Coeff. of Linear Exp. of glass from vol expansion of content

[Qwurty2.0]

Homework Statement

The coefficient of volume expansion of olive oil is 0.68 × 10-3 K-1. A 1-liter glass beaker is
filled to the brim with olive oil at room temperature. The beaker is placed on a range and the
temperature of the oil and beaker increases by 25 C°. As a result, 0.0167 liters of olive oil spill
over the top of the beaker. What is the coefficient of linear expansion of glass?

Homework Equations

ΔV = βV_iΔT
ΔV = (3α)V_iΔT
β = Coefficient of Volume Expansion
α = Coefficient of Linear Expansion

The Attempt at a Solution

V_i = 1.0 L (for both olive oil and the beaker)
T_i = 20°C = 293.15 K
ΔT = 25°C = 298.15 K
V_lost = 0.0167 L
β_olive = 0.68x10^-3 K^-1
α_glass = ?

Calculate volume expansion of beaker
ΔV_olive = (0.68x10^-3 K^-1) * (1.0 L) * (298.15 K)
= 0.202742 L

ΔV_glass = ΔV_olive - V_lost
= 0.202742 L - 0.0167 L
= 0.186042 L (Volume increase for glass beaker)

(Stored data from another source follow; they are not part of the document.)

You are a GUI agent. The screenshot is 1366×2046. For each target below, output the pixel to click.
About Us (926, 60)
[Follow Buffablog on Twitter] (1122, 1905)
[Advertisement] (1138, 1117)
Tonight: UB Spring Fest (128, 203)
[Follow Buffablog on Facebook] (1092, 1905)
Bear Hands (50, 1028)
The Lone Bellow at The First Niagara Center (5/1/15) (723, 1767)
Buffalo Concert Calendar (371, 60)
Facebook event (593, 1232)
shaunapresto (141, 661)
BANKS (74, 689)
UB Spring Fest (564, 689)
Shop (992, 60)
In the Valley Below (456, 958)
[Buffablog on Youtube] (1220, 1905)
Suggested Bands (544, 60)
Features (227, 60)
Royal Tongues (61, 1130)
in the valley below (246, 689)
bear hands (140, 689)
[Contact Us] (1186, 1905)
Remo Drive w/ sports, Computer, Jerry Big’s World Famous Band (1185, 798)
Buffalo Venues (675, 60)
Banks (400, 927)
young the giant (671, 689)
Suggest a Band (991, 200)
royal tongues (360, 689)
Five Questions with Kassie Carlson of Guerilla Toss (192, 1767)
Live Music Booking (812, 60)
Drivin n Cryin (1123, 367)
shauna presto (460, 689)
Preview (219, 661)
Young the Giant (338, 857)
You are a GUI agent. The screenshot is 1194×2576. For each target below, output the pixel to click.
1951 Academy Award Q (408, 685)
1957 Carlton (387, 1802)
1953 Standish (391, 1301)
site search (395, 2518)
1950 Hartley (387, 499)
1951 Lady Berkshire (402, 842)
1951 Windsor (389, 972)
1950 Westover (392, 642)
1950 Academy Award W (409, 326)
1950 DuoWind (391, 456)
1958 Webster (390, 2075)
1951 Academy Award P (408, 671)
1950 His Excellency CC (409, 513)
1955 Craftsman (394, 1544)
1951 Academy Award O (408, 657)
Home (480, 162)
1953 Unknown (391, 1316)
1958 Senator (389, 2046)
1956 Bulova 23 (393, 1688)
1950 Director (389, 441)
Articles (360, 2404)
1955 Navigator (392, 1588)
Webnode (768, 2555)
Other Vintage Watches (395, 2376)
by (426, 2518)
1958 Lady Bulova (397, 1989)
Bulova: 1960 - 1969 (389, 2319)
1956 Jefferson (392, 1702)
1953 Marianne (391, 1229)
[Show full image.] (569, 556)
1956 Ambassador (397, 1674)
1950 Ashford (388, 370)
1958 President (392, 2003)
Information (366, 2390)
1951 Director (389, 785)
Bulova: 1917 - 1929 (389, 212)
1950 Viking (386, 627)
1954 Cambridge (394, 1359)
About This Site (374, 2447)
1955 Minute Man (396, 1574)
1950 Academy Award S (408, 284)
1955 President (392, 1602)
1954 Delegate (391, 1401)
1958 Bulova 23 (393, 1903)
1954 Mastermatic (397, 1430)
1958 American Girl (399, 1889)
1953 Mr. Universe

Calculate Coefficient of Linear Expansion for Glass Beaker
0.186042 L = (3α_glass)(1.0 L)(298.15 K)
0.186042 L = 894.45 L⋅K * α_glass
α_glass = 0.186042 L / (894.45 L⋅K)
= 0.000208 / K = 2.1x10^-4 K^-1

This is very close to one of the actually answers (there are 5). One of them is 2x10^-5 K^-1. The teacher has said that he has removed the correct answer for some of the questions, and that we are to explain why are answer is correct if that is the case. Is my answer correct? If not, what did I do wrong?

 

[SteamKing]

Hint: think significant figures. Does your result carry the correct number of significant figures?

 

[Qwurty2.0]

I believe so. There is 1 significant figure (the 1 liter volume), so the answer I would have is 2x10^-4.

But the issue isn't the sig. figs. (at least I don't think), it's the exponent. My answer has 2x10^-4, while the closest answer is 2x10^-5. I've gone over my calculations and I believe I have done it correctly.

 

[SteamKing]

I believe so. There is 1 significant figure (the 1 liter volume), so the answer I would have is 2x10^-4.

But the issue isn't the sig. figs. (at least I don't think), it's the exponent. My answer has 2x10^-4, while the closest answer is 2x10^-5. I've gone over my calculations and I believe I have done it correctly.

You're getting confused on how to deal with temperatures in your calculations.

Remember, degrees Kelvin and degrees Celsius use the same temperature scale, but each scale has a different starting point. For the change in temperature ΔT of 25 °C, you have assumed that this is the same as a temperature of 298.15 °K, which is wildly incorrect for calculating a change in volume.

 

[Qwurty2.0]

But if 20°C (293.15 K) is the initial temperature and the final temperature is T_i + ΔT = 20°C + 25°C = 293.15 K + 298.15 K = 591.3 K, and ΔT is T_f - T_i, then isn't ΔT = 591.3 K - 293.15 K = 298.15 K? What am I missing? Don't they give the change in temp right away? :(

 

[SteamKing]

But if 20°C (293.15 K) is the initial temperature and the final temperature is T_i + ΔT = 20°C + 25°C = 293.15 K + 298.15 K = 591.3 K, and ΔT is T_f - T_i, then isn't ΔT = 591.3 K - 293.15 K = 298.15 K? What am I missing? Don't they give the change in temp right away? :(

You're treating a temperature reading and a change in temperature as the same thing, which is not correct.

If an initial temperature reading is 20 °C and the temperature increases by 25 °C, then the final temperature is 45 °C, which is not equivalent to 591.3 °K. You can check this by converting °K to °C. Remember, a temperature reading of 0 °C on the Celsius scale is the same as a temperature reading of 273.15 °K on the Kelvin scale, but a change in temperature of 25 °C is the same as a change in temperature of 25 °K.

On both the Celsius and Kelvin temperature scales, the difference in temperature between the freezing point of water and the boiling point of water is 100°.

 

[Qwurty2.0]

Ah, my mistake. I understand what I was doing wrong. Thank you.